-- AIM OF THE EXERCISE --
Answer these questions about the Stavanger memoir below:
1. In what country was the classroom where the writer first heard about this music?
2. Which piece of music first sparked the writer's fascination?
3. Between what two things does the memoir say Stavanger is nestled?

In the early spring of 1999, I found myself walking the streets of Stavanger, a Norwegian city that had captured my imagination long before I ever arrived. For me, this was more than just a trip; it was the realization of a dream that had begun years earlier in a classroom in Scotland. Back then, I was a boy, unaware of the world beyond my small town, until one day, my music teacher introduced me to something extraordinary.

It was the Peer Gynt Suite that first sparked my fascination. As the music swirled around me, I was transported to a place of towering mountains and deep fjords, where the figure of Peer Gynt seemed to come alive. The melody was full of life and adventure, stirring something deep within me. Soon, I was at the library, eager to learn more. That’s when I discovered Edvard Grieg, whose music, rich with Norwegian folklore, spoke to me like nothing else. "In the Hall of the Mountain King" was especially captivating—the crescendo, the trolls, the excitement—it all felt like stepping into another world.

From then on, Norway became a land of dreams for me. I imagined its rugged beauty, ancient legends, and the people who lived among the fjords. Like Peer, I felt a restless yearning, a desire to explore and find meaning. Norway called to me, and I promised myself I would go there one day. I had no idea that this dream would come true in 1999.

Living in Stavanger fulfilled everything I had hoped for. The city, nestled between mountains and the North Sea, felt both modern and timeless. As I wandered its cobbled streets each day, I felt a deep connection to the land and its stories. It wasn’t just the striking landscapes—the fjords reaching endlessly or the bright summer skies—it was the sense of myth and history that seemed to permeate the very air. There was a quiet magic about it, a hum that reminded me of Grieg’s music and the spirit of Peer Gynt.

The natural beauty around Stavanger felt almost enchanted. The mountains rose like ancient fortresses, and during my solitary walks, I often thought of the trolls and the childhood tales that had once captivated me. Here, they didn’t feel distant at all. I would sit for hours by the fjords, listening to the wind echoing through the valleys, almost expecting to hear Grieg’s melodies accompanying the scene. Norway had a way of making the line between reality and myth blur.

But it wasn’t just the landscapes that made the year so special—it was the people. Norwegians had a deep sense of connection to their history and land. Their simplicity and quiet strength resonated with me. There was a humility about them, a quality that reminded me of the Christian values I held dear. Despite their reserved nature, there was a shared understanding of life’s deeper truths, and I felt a kinship with them.

Now, as I sit and reflect on that peaceful year, I find myself transported back to those moments, but not just as the man I am today. It’s as though I see myself in three stages: the wide-eyed boy, first discovering the magic of Peer Gynt; the man living his dream in 1999, exploring Norway’s landscapes; and the person I am now, reliving it all through memories. These moments are bittersweet, a mixture of joy and nostalgia, knowing that time has passed but the memories remain vivid.

If you happen to find yourself in Stavanger, perhaps wandering through its Old Town tonight, give a nod for old times' sake. Somewhere in those streets, I’m still walking, forever connected to the boy, the man, and the memories of all that Norway once gave me.

-- INFORMATION GIVEN --
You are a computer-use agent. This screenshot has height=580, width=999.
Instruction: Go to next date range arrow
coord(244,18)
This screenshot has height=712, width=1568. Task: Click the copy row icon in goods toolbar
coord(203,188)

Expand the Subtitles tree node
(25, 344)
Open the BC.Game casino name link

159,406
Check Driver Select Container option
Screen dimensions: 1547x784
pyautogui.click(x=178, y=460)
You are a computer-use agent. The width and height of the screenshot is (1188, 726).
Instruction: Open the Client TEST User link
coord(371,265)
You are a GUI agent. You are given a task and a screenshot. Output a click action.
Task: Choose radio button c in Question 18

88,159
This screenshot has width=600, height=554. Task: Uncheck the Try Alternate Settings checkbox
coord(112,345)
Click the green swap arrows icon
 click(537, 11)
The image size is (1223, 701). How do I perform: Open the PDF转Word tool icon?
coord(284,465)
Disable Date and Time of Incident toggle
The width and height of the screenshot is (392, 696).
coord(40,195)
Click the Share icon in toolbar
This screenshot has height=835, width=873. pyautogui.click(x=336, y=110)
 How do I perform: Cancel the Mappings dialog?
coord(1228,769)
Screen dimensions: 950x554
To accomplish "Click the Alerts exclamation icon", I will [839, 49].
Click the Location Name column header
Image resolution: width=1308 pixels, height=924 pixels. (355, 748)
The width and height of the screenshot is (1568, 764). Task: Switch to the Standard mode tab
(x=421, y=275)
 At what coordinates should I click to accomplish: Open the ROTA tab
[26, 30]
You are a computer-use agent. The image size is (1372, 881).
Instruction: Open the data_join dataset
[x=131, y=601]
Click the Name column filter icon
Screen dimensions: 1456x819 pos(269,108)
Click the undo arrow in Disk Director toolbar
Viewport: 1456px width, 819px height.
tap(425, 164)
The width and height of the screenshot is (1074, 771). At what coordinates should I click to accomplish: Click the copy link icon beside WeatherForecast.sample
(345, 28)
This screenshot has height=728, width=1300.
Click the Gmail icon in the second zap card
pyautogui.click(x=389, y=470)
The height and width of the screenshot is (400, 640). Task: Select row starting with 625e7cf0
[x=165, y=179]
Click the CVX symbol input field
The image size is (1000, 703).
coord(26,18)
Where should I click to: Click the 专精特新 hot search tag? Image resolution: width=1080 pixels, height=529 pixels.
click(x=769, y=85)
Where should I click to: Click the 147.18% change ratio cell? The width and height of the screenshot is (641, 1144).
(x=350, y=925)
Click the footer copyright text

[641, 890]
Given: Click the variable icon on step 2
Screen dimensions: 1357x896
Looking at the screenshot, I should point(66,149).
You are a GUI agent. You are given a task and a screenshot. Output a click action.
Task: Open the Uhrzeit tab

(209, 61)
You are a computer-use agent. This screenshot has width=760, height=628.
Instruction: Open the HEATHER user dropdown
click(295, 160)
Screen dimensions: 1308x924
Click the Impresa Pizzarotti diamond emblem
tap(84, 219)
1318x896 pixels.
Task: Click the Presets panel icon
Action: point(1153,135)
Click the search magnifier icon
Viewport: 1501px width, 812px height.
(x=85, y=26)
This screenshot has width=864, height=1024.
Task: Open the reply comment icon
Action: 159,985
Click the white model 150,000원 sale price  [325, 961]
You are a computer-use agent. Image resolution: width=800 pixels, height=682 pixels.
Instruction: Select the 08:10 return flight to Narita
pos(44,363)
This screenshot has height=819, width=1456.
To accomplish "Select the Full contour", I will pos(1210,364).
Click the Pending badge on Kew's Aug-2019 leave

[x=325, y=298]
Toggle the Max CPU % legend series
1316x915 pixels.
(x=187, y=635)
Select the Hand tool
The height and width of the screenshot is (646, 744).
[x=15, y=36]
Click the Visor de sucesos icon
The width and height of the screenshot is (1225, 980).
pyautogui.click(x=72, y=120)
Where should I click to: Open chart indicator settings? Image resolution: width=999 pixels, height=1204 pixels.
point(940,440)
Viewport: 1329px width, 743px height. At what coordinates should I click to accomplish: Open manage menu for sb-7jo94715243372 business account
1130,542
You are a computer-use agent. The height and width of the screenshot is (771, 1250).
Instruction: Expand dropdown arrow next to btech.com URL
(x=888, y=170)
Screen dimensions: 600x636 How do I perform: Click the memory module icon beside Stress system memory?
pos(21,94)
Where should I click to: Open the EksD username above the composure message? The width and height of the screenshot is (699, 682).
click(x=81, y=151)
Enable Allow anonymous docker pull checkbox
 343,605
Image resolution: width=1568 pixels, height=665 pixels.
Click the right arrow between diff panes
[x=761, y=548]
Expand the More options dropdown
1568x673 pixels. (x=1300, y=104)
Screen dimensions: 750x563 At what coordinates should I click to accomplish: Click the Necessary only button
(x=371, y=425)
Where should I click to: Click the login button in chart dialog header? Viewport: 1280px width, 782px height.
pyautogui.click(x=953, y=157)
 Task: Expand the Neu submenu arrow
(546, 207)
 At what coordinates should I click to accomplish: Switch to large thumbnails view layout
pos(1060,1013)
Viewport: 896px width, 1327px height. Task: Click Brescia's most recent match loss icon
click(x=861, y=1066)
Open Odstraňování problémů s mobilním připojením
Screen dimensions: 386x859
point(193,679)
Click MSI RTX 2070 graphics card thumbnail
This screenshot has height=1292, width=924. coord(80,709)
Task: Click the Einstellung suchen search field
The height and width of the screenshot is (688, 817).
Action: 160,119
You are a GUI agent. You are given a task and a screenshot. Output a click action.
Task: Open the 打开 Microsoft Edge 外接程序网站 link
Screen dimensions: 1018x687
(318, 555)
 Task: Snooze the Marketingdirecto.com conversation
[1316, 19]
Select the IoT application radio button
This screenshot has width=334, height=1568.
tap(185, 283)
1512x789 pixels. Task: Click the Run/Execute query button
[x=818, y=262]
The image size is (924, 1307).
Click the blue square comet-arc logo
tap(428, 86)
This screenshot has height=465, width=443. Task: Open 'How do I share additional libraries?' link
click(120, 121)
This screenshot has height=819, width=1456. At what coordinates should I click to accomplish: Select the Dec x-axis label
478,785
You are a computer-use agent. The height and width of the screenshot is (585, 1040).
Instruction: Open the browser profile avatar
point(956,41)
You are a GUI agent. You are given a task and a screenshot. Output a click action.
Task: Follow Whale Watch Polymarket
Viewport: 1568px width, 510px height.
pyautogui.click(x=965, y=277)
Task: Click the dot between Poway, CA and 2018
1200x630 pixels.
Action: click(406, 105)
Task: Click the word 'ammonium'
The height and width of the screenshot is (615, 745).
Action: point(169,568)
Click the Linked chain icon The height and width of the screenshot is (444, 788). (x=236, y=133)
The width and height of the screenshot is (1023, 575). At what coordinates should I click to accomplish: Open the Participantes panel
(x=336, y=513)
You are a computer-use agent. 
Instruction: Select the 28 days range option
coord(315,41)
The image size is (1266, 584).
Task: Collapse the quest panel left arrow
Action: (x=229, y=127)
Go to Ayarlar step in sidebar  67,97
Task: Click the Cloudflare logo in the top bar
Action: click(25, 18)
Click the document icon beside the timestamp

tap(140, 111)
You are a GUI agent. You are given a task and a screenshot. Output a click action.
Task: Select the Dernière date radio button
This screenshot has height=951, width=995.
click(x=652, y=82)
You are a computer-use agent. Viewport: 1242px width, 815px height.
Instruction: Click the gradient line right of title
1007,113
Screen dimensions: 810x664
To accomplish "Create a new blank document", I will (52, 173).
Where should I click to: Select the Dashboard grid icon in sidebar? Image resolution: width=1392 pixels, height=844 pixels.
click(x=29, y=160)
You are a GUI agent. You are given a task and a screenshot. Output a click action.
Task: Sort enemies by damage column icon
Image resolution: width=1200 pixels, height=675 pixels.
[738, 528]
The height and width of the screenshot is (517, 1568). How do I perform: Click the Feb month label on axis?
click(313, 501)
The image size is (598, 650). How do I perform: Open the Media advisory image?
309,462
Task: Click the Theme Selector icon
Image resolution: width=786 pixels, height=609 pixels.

-- FULL ANSWER --
1. Scotland
2. The Peer Gynt Suite
3. The mountains and the North Sea